Several years ago I went to Las Vegas for my thirtieth birthday. I’m not much for gambling, but I had set aside a whopping forty dollars that I was willing to lose—and lose it I did, one precious nickel at a time. I camped out at the nickel-slots because the dollar-ones were far too risky; I’m a mom, for heaven’s sake, and moms are known for carefully measuring risk and never assuming more than would be wise. Plus, we’re cheap. We like two-for-one deals and anything that’s free, which is why I always had so much trouble turning down the hash browns that accompanied my otherwise-healthy breakfast.

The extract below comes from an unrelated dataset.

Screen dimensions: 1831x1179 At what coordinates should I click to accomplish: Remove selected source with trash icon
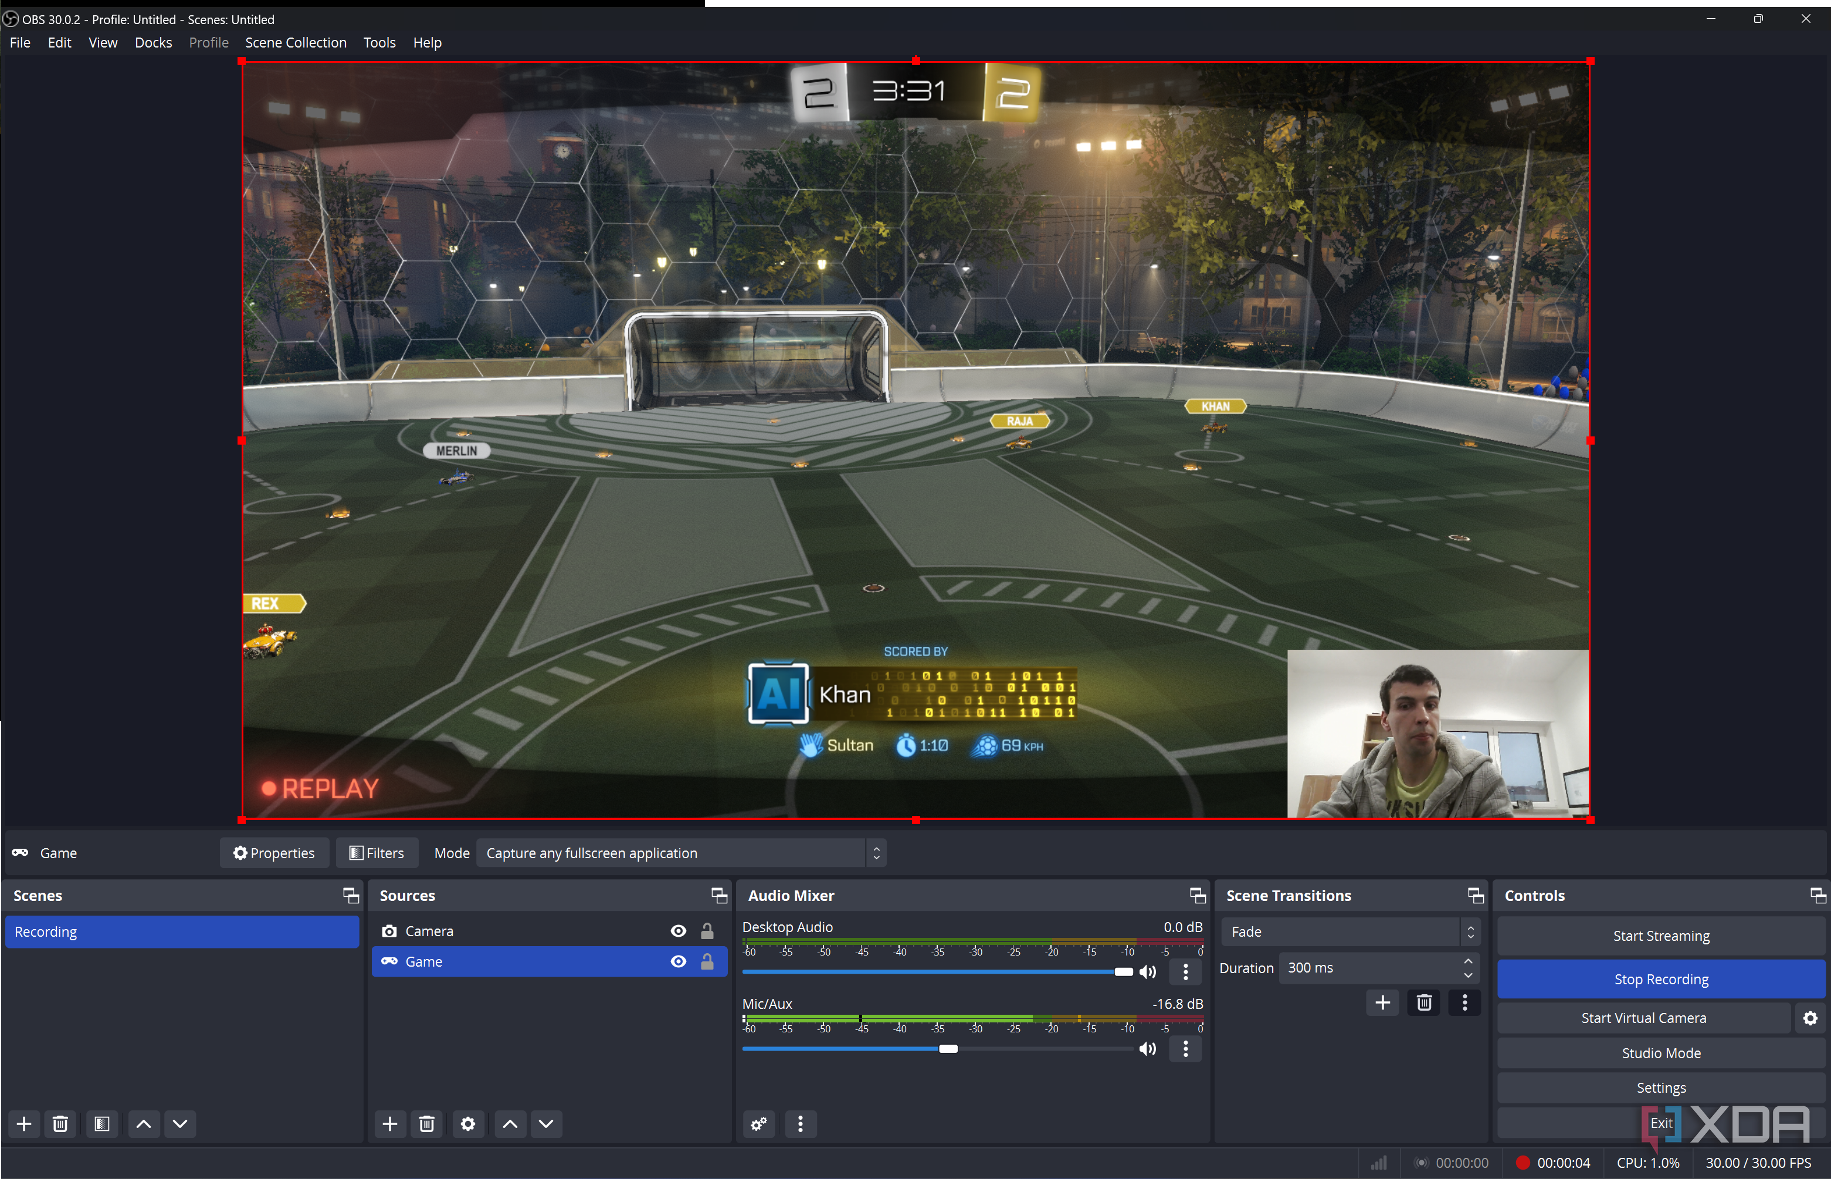click(427, 1124)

I dropped each of those nickels into the machine with incredible care because I had set a limit of forty bucks for myself, and I was determined to stay within it. But let’s say that instead of forty dollars, my limit had been fourteen-hundred dollars. And, just for the sake of illustration, let’s say that I went absolutely crazy, blew eight-hundred bucks before 10:00 AM, and then, feeling depressed and disappointed over my failure, took the remaining six-hundred dollars and tossed it into the first garbage can I saw. You would think that I had lost my ever-loving mind, right? You’d say, “Hey, just because you wasted the first part of your money doesn’t mean you have to trash the rest!” You’d tell me to start now being wise with my money so that I didn’t waste all that was left.
Months after that Vegas trip, I bought a cup of coffee at a gourmet shop, and printed on the back of the paper cup was the phrase, “Treat your calories like hundred-dollar bills.”